The first (and largest) transition in our lives is from birth up to age 5. This is the time where we will experience the most developmental changes in our lives, but it’s not a time most of us even remember.
Seek help and be patient.
Seek help from professionals with whom you can develop therapeutic goals to work towards, and learn tools to cope with what’s going on. You will try things intended to help in decreasing your symptoms. Be patient, as you may go through a period of trial and error before you find the right treatment for your recovery and healing.
Talk to someone, anyone. The consequence of not talking about it and letting your mind go to the darkest of places can have a devastating effect.
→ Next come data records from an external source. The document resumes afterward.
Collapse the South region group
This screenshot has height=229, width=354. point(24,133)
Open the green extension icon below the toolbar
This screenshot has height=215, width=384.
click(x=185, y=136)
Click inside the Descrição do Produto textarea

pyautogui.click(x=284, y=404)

Continue engaging in life.
There will be days where you just want to stay in bed, isolate, and cry. The desire to do so can be so strong and the lack of interest and motivation so low. I get it. Yet, I recommend you to be careful with that. It’s important to keep engaging in life, to get out of the house, to go on playdates, to make time with friends.
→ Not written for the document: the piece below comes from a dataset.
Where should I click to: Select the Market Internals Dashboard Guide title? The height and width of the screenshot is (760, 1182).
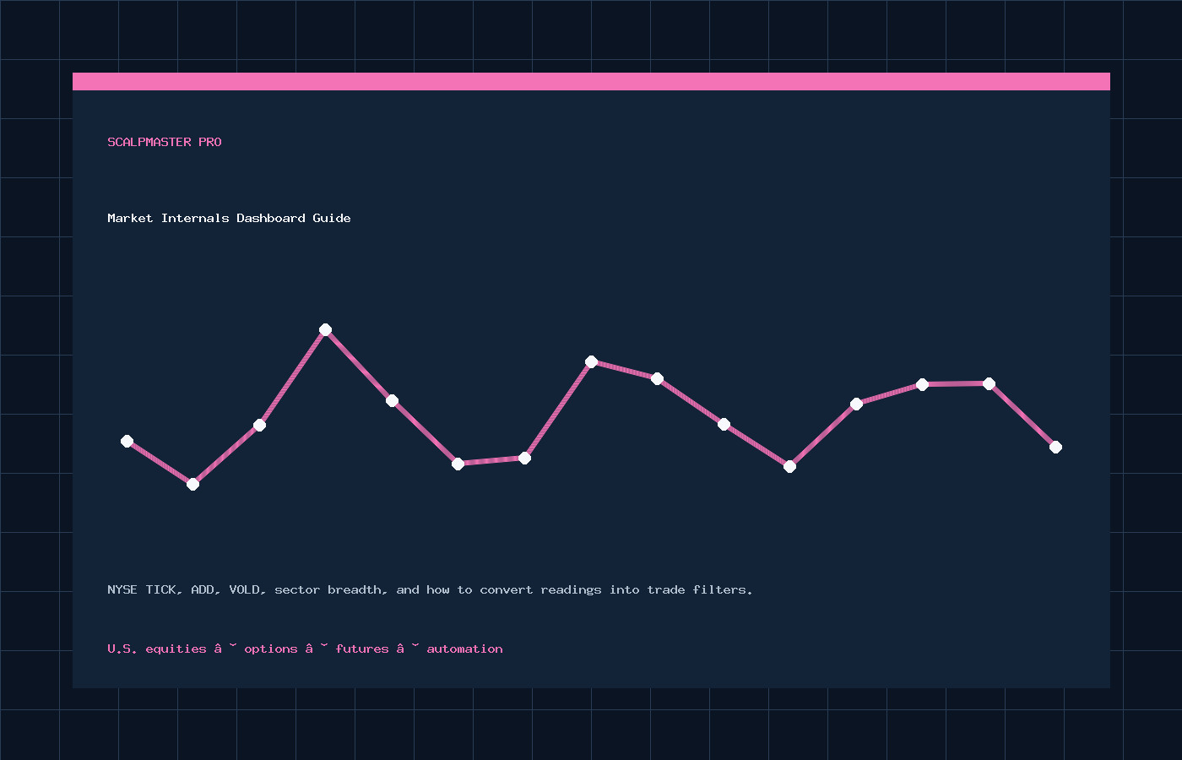tap(229, 218)
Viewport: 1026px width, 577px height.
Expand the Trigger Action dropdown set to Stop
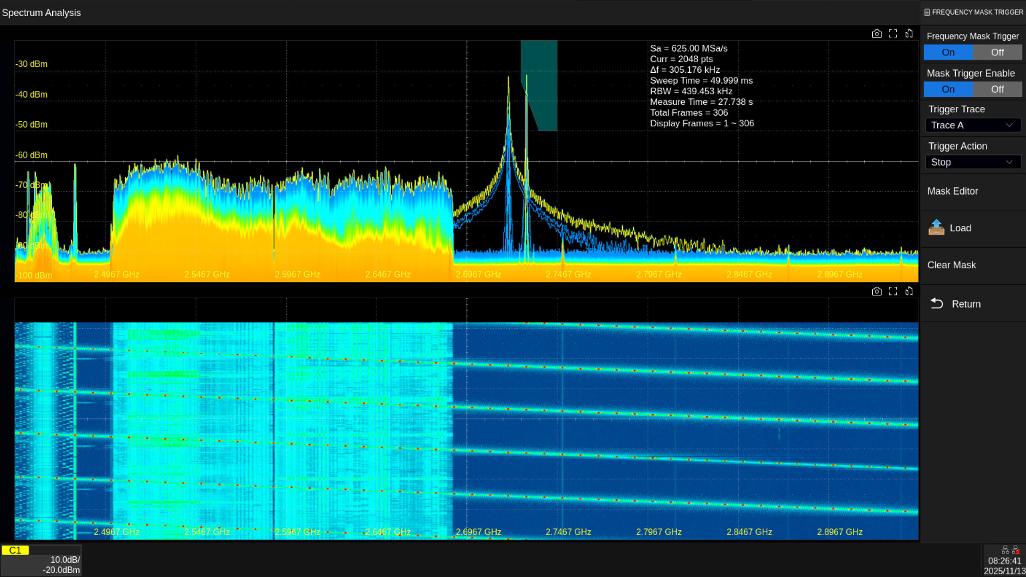point(973,162)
Don't be afraid to try medication or alternative healing approaches.
Many women are afraid to start medication, and fear addiction or dependence on these types of drugs. Remember that stress hormones produced by depression and anxiety can cause far greater harm on your children and family, than the risks of many medications.
As much as you can, prioritize sleep.
Sleep is critical to Mental Health and overall well-being. I know how tricky it is to “sleep when the baby sleeps”, or to get a good night’s rest. We need, however, to get creative and think outside the box to assure we restore our sleep. If you have the resources, you might want to consider postpartum doulas, or babysitters. Otherwise, you can involve your spouse, or family members to schedule time, and shifts, to make sure you get more uninterrupted sleep as much as possible.
Hold onto hope.
Feeling hopeless is a symptom of depression. It might be hard to do, but this is something we still want to cultivate, as hope keeps us going through tough times. Hope doesn’t mean thinking that everything will be amazing, or that you need to be super positive. Hope is a realistic expectation that something good will eventually happen. Cultivate the hope that this hardship will pass, you will sleep again, and you will be the mother you want to be for your child.
After 5 years, I am happy to say postpartum is behind me now, and that is what I want people to know. There is hope, and this is not permanent (even though it may feel like it at the time). Stay hopeful for having the life that you deserve and want to have. It will happen eventually.